= Extrait à lire =

Émission de France-Culture animée par Jacques Munier, 20 mars 2018
C’est la Journée internationale de la francophonie, Emmanuel Macron présente aujourd’hui un « plan d’ensemble pour le français et le plurilinguisme dans le monde », avec le soutien à l’éducation, notamment en Afrique, qui devrait connaître la plus forte croissance du nombre de locuteurs en français.
274 millions de personnes dans le monde parlent français, d’après le Rapport de l’Observatoire de la langue française, « ce qui fait de la langue de la Franco-Marocaine Leïla Slimani, de l’Haïtien Dany Laferrière, du Congolais Alain Mabanckou ou de l’Ivoirienne Tanella Boni la cinquième la plus parlée sur la planète, et peut-être d’ici à 2050 la deuxième, si l’on se fie aux projections démographiques » souligne l’édito de Courrier international, qui consacre un dossier à l’événement.
La première ville dans le monde où l’on parle français ne s’appelle plus Paris mais Kinshasa, avec ses 12 millions d’habitants.
La France est en train de le comprendre, la francophonie n’est plus son apanage, mais un formidable outil partagé, au service – notamment – de l’éducation, de l’économie et de la culture. »
Francophonie
L’hebdomadaire rassemble, de l’Afrique du sud – où le français n’est plus la langue de la France – au Royaume-Uni, où les ambitions de Macron – faire du français la première langue d’Afrique et “peut-être” du monde – suscitent le doute, une sélection d’articles qui reflètent l’ambivalence à l’égard d’une Organisation de la francophonie tentaculaire, aux objectifs mal définis et trop souvent court-circuités par les intérêts de la France, notamment en Afrique. Sur le site Middle East Eye, l’écrivain algérien Adlène Meddi perçoit même des relents de néocolonialisme dans le volontarisme de Macron. Dont il estime par ailleurs qu’il ne se donne pas les moyens de ses ambitions, « alors que le gouvernement français a annulé 60 millions d’euros du programme “Diplomatie culturelle et d’influence”, fait baisser de 11 % les subventions des Alliances françaises tout en réduisant la voilure budgétaire des établissements d’enseignement du français à l’étranger ». S’il est vrai qu’en Roumanie le français reste une langue plus vivante que jamais, comme l’affirme Matei Martin dans le magazine culturel Dilema Veche, comment la France pourrait-elle « exporter » par sa langue les valeurs de la culture politique et civiques qui sont les siennes et convaincre, « alors que si elle milite, à l’extérieur, pour la diversité, elle peine tant à la défendre sur son propre territoire ? » Au Liban, en revanche, « la francophonie perd pied » comme le déplore Elie Fayad. L’éditorialiste du très francophone L’Orient-Le jour s’attriste même « du processus par lequel une nation peut, en silence, perdre petit à petit une partie de son âme. Car à côté de l’héritage arabo-levantin, duquel les Libanais n’ont guère à rougir, leurs aïeux ayant grandement contribué dès le XIXe siècle à sa renaissance et à son éclat dans les arts et les lettres, la francophonie fut aussi pendant longtemps et reste une autre manière d’être libanais, nullement en rupture avec la première. »

= Entrées fournies =

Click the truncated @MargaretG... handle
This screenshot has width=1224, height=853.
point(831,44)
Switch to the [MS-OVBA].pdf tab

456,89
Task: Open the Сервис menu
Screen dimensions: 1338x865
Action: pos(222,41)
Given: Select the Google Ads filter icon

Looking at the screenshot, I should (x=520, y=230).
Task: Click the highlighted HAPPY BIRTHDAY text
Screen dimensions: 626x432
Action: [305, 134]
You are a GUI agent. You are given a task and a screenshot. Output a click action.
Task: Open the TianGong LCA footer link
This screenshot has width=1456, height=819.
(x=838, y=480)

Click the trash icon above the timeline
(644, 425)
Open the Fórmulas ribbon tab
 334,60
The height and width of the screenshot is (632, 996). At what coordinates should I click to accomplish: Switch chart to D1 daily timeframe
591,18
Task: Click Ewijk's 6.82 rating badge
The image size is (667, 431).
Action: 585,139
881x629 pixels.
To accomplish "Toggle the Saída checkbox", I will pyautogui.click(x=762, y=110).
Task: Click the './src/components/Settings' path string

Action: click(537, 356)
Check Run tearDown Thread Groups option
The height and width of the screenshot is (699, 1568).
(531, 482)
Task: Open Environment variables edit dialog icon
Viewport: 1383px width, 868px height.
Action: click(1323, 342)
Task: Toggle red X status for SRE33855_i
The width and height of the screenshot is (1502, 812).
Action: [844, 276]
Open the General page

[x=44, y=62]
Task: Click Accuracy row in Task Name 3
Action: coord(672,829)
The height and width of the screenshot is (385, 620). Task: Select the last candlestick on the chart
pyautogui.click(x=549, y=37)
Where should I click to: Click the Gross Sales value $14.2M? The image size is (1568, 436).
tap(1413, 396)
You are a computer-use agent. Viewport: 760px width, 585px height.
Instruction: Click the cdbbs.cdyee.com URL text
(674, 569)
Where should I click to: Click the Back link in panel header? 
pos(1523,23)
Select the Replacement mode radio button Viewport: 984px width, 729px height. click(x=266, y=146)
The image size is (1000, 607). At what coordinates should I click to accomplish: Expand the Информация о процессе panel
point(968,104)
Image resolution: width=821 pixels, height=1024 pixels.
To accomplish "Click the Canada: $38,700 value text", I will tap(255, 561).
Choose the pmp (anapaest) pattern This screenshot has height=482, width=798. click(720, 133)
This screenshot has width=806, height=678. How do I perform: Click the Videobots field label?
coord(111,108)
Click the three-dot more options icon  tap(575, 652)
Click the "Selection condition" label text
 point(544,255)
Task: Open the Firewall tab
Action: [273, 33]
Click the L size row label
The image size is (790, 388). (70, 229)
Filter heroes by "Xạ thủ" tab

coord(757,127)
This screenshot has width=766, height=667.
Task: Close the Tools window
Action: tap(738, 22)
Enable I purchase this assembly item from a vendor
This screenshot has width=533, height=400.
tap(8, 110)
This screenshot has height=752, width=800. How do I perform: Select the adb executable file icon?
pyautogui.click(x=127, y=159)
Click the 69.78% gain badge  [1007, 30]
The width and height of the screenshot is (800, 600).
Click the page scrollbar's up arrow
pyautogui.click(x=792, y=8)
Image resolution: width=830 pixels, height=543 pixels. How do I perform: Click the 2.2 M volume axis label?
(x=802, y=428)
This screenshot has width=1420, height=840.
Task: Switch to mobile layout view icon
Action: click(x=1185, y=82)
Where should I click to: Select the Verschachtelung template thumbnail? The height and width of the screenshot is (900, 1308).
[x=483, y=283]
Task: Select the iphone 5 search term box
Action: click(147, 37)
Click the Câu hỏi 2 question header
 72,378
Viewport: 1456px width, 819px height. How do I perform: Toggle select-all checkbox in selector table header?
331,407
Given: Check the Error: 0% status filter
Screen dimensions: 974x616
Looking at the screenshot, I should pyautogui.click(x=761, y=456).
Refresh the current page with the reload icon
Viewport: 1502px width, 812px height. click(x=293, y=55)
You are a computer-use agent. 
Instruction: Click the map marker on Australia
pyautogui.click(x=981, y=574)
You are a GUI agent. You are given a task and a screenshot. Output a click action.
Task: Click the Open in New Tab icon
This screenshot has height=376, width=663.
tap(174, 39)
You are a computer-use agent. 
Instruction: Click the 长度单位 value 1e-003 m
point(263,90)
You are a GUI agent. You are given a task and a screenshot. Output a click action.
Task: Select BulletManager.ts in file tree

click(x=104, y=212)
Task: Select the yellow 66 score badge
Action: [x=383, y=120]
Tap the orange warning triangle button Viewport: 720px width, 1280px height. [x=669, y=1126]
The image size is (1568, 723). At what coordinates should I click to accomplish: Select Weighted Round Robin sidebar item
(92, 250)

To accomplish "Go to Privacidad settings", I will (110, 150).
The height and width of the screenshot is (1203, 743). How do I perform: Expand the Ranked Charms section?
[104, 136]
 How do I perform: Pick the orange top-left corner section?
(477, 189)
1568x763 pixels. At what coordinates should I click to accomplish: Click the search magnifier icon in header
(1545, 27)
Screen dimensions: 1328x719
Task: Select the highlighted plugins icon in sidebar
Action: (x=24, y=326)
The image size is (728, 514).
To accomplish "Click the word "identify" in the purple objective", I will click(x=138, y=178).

= Exercices =
• A. D'après l'extrait, quelle ville est aujourd'hui la première ville du monde où l'on parle français ?
• B. Recopiez le passage de l'extrait qui commence par les mots contenant « 274 millions de » et se termine par « 12 millions d’habitants. ».
Les entrées forment un matériau distinct de l'extrait.

= Réponses fournies =
• A. Kinshasa, avec ses 12 millions d'habitants.

• B.
274 millions de personnes dans le monde parlent français, d’après le Rapport de l’Observatoire de la langue française, « ce qui fait de la langue de la Franco-Marocaine Leïla Slimani, de l’Haïtien Dany Laferrière, du Congolais Alain Mabanckou ou de l’Ivoirienne Tanella Boni la cinquième la plus parlée sur la planète, et peut-être d’ici à 2050 la deuxième, si l’on se fie aux projections démographiques » souligne l’édito de Courrier international, qui consacre un dossier à l’événement.
La première ville dans le monde où l’on parle français ne s’appelle plus Paris mais Kinshasa, avec ses 12 millions d’habitants.